Tous les chiens mènent aux Roms
Pas le moins du monde
Hou la la ! Aux Sorinières, Presse-Océan* a déniché “Un Sangatte, véritable bidonville”. Vite, il faut rétablir l’état sanitaire, faire régner l’hygiène républicain, éradiquer le mal. Pire, dit le titre : “Des Roms en situation irrégulière ont pris possession du site réservé aux gens du voyage”. Pratiquement un acte de piraterie internationale. Vite, les brigades anti-Roms à la rescousse du citoyen ! En fait, quelques lignes plus loin, ces preneurs de possession sont désignés comme “demandeurs d’asile”. Donc pas le moins du monde en situation irrégulière.
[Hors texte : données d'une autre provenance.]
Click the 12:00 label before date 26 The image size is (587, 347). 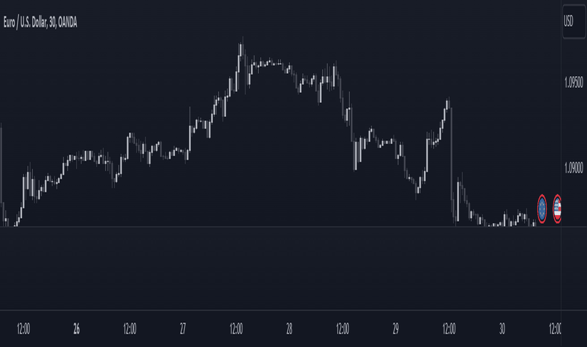(x=23, y=329)
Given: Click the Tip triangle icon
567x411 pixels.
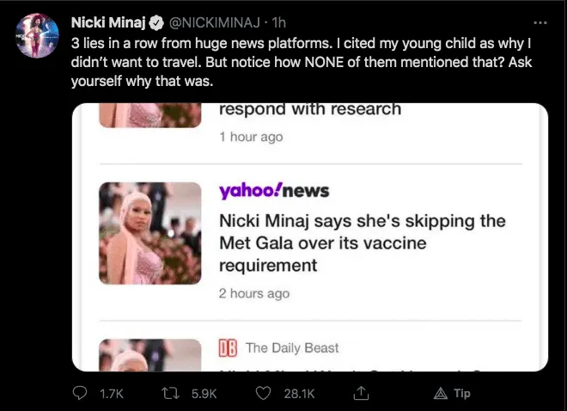Looking at the screenshot, I should (x=439, y=393).
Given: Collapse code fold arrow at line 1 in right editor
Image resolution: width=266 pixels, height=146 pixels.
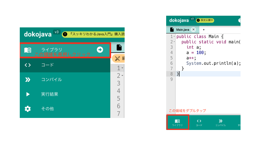Looking at the screenshot, I should (x=174, y=36).
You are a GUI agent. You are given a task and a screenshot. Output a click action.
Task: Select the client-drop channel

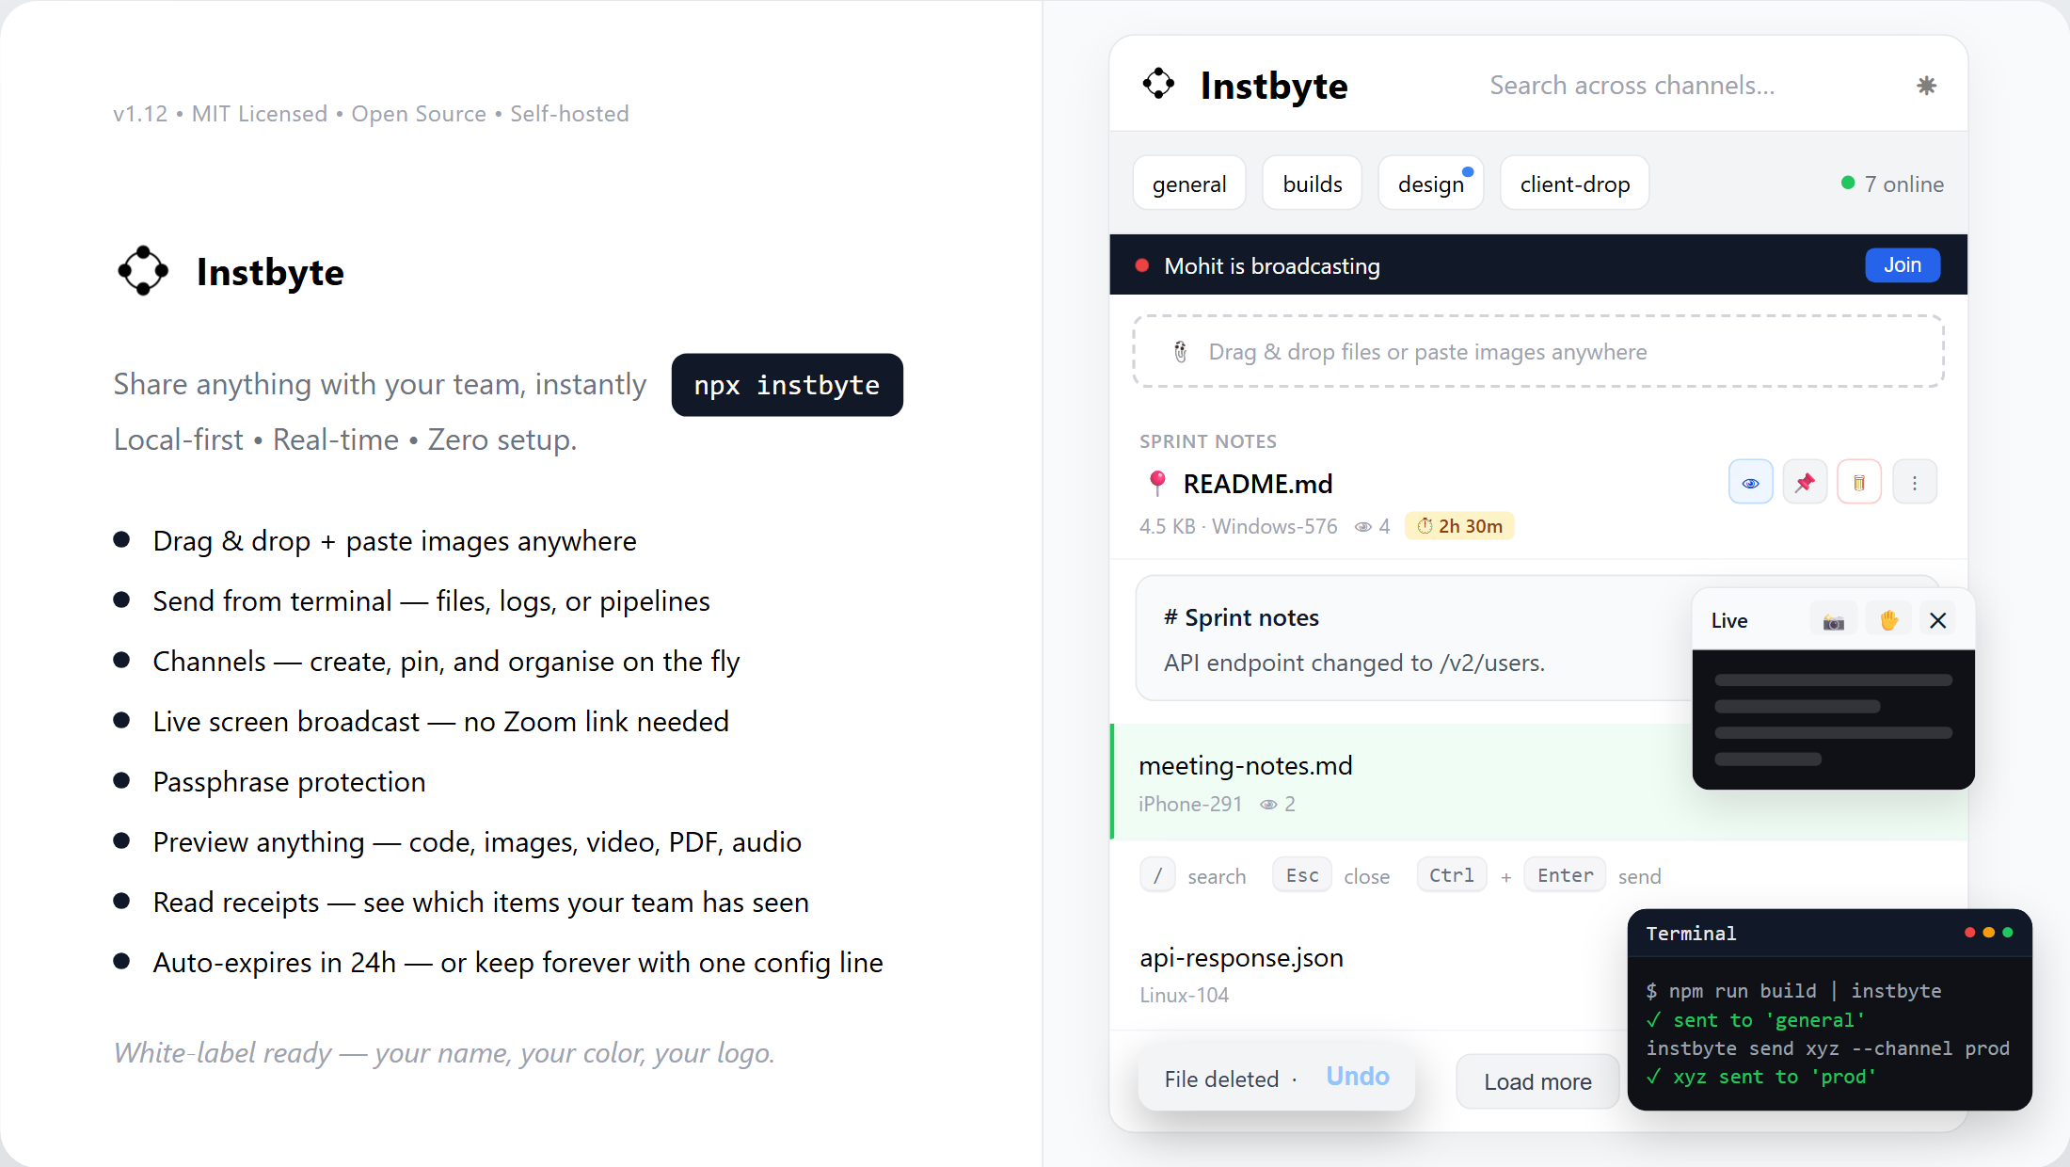[1575, 184]
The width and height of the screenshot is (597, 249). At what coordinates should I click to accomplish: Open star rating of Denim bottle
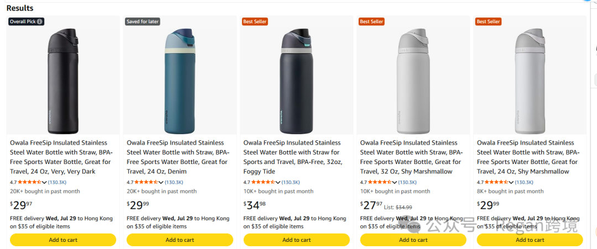coord(146,183)
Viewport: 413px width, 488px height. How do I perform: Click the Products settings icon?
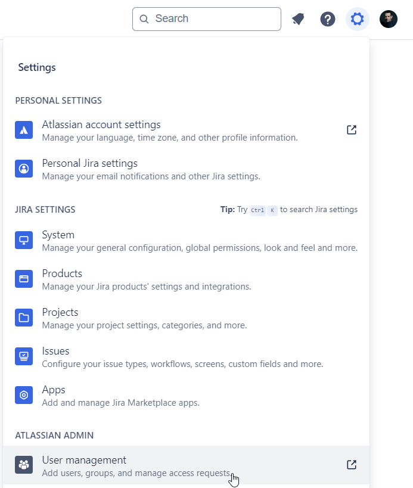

Pas clandestins du tout, simplement en attente de réponse de l’État français à leur dossier de demande d’asile. Le reste de l’article suinte les bons sentiments xénophobes ; “Les Roms, bien installés, (tiens, plus question de bidonville) profitent du confort mis à disposition à la charge de la commune (…), se sentent bien chez eux, en profitant de l’aide du CCAS, des transports en commun pour aller à Nantes et tout ce que le collectif (d’aide aux Roms) peut apporter de confort. Situation insoutenable pour les habitants”. Et pour couronner ce bel article qui flirte avec l’appel à la haine, de “nombreuses intrusions dans des propriétés” (sans plus de précision de la gravité de ces crime de lèse propriété) sont mises en parallèle avec le ras-le-bol de nombreux Soriénois qui souhaiteraient, “en cette nouvelle année, les reconduire dignement dans leur pays”. Voilà un dignement qui sauve tout. On aurait cru, à lire le reste, que les Roms étaient ici indésirables. Alors qu’il fallait prendre ça pour un appel à la dignité humanitaire du coup de pompe dans les fesses. Vive la France et son sens de la délicatesse des expulsions. Ces Français, ils sont complètement dignes !
* Le 17 janvier 2004.
Pour rattraper l’effet désastreux de cet article, Presse‑O a dépêché un journaliste de la rédaction démontant dans un article paru le 24 janvier les rumeurs ancestrales sur les voleurs de poules et autres allégations poujadistes sur les profiteurs, alors que les Roms sont en règle, et leurs enfants ont juste passé une radio des poumons au dispensaire. Quant aux prétendues intrusions dans des propriétés, aucune plainte n’a suivi.